Ecuador: la strada Cotopaxi Volcano, un percorso sabbioso di 40km che attraversa un fiume all’ingresso del parco nazionale Cotopaxi.
Egitto: Luxor-al-Ghurdaqah, questa strada verso il Mar Rosso è nota per i suoi incidenti notturni, soprattutto perché gli egiziani guidano senza accendere i fari.
Inghilterra: A44 – il percorso stradale tra Leominster e Worcester è noto soprattutto per le frequenti collisioni frontali.
Grecia: Patiopoulo – Perdikaki, una ripida strada sterrata senza segnaletica stradale. Ubicata nella regione di Agrafa.
India: Strada Grand Trunk, il percorso più trafficato di tutta l’India. Molti grandi camion usano questa via, nonché anche carretti tirati da buoi, animali, ciclisti e pedoni, che rendono questo percorso molto confusionario.
Kenia: il percorso Nairobi – Nakuro – Eldoret è molto caratterizzato da incidenti stradali. Più di 300 persone vi muoiono ogni anno per tali incidenti. Ciò è dovuto soprattutto a sorpassi pericolosi, all’alta velocità o alla guida in stato di ubriachezza.
Croazia: la strada costale (lungo il mare Adriatico) è stretta, tortuosa e molto trafficata. Vi sono anche molte aree dove mancano le barriere di sicurezza e le corsie di emergenza.
Marocco: Marrakesh – Agadir, percorso stradale con traffico intenso, autobus e taxi che sorpassano in corrispondenza di curve ripide e strette.
Messico: l’Autostrada 1, un percorso tortuoso, stretto e strapieno di buche da Tijuana a Cabo San Lucas, privo di barriere di sicurezza, corsie di emergenza e segnaletica.
Namibia: Swakopmund – Walvis Bay, percorso dal traffico intenso e con molte collisioni frontali quando i conducenti calcolano male la distanza tra i veicoli.
Nepal: l’Autostrada Prithvi, una strada molto trafficata, dove nella stagione delle piogge si possono verificare frane o addirittura il crollo stesso del manto stradale.

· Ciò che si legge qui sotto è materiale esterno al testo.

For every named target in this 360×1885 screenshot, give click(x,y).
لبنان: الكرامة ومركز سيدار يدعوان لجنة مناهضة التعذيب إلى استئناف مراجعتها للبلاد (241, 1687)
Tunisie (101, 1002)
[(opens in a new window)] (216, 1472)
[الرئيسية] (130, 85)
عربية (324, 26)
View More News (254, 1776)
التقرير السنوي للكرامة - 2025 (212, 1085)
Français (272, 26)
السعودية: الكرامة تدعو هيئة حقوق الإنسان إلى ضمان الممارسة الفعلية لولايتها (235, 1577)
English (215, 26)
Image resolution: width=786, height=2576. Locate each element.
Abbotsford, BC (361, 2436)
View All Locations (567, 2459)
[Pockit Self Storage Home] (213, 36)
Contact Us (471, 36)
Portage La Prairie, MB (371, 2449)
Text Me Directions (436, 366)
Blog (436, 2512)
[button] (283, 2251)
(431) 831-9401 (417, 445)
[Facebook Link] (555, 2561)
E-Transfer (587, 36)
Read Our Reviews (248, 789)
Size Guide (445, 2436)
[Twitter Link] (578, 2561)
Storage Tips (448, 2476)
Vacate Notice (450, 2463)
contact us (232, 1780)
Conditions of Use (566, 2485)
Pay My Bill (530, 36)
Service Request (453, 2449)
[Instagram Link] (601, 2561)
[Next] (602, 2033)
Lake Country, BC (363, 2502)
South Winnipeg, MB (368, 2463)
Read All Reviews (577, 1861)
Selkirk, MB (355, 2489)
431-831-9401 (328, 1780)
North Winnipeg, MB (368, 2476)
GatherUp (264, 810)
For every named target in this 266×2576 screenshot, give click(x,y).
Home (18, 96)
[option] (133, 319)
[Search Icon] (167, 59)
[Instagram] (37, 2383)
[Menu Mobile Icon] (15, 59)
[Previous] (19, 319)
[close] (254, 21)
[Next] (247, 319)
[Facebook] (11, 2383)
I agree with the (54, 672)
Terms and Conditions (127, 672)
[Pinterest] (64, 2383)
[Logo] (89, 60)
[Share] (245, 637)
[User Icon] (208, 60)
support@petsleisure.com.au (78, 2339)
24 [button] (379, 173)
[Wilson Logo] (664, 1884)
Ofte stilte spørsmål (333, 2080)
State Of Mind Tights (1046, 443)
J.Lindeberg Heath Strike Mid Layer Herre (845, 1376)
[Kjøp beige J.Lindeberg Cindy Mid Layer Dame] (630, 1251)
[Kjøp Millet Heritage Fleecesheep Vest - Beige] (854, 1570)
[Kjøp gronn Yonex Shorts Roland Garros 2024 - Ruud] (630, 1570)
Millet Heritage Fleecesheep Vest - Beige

Nigeria: Lagos – Ibadan – Ogbomosho – Ilorin – Jebba – Minna – Abiyo, una strada molto trafficata con buche profondissime, il che significa che i conducenti spesso guidano sul lato sbagliato nel tentativo di evitarle.
Pakistan: N-35 (Autostrada Karakoram), strada di montagna nel nord del Pakistan spesso bloccata da frane, allagamenti e fango.
Perù: Kuelap – Celendin – Cajamarca, stretta strada sterrata sulle montagne con precipizi e curve a gomito.
Portogallo: IP3, una strada scoscesa, dalla cattiva manutenzione e priva di spartitraffico centrale.
Scozia: A77, una strada tortuosa che si trova nel sud-est del paese e dove spesso avvengono incidenti mortali.
Spagna: Carretera Nacional N340 – una strada stretta lungo la Costa del Sol, dove conducenti sotto l’effetto dell’alcol e turisti britannici (non abituati a guidare sulla destra) spesso provocano collisioni.
Sud-AfricaN3, la strada tra Warden nella Free State Province e il Van Reenen’s Pass nel KwaZulu-Natal, che rappresenta il luogo dove avvengono molti incidenti a causa di nebbia, pioggia e strade strette.
Turchia: Bodrum – Milas – Soke, strada costiera stretta e senza barriere di sicurezza, particolarmente pericolosa quando il manto stradale è bagnato.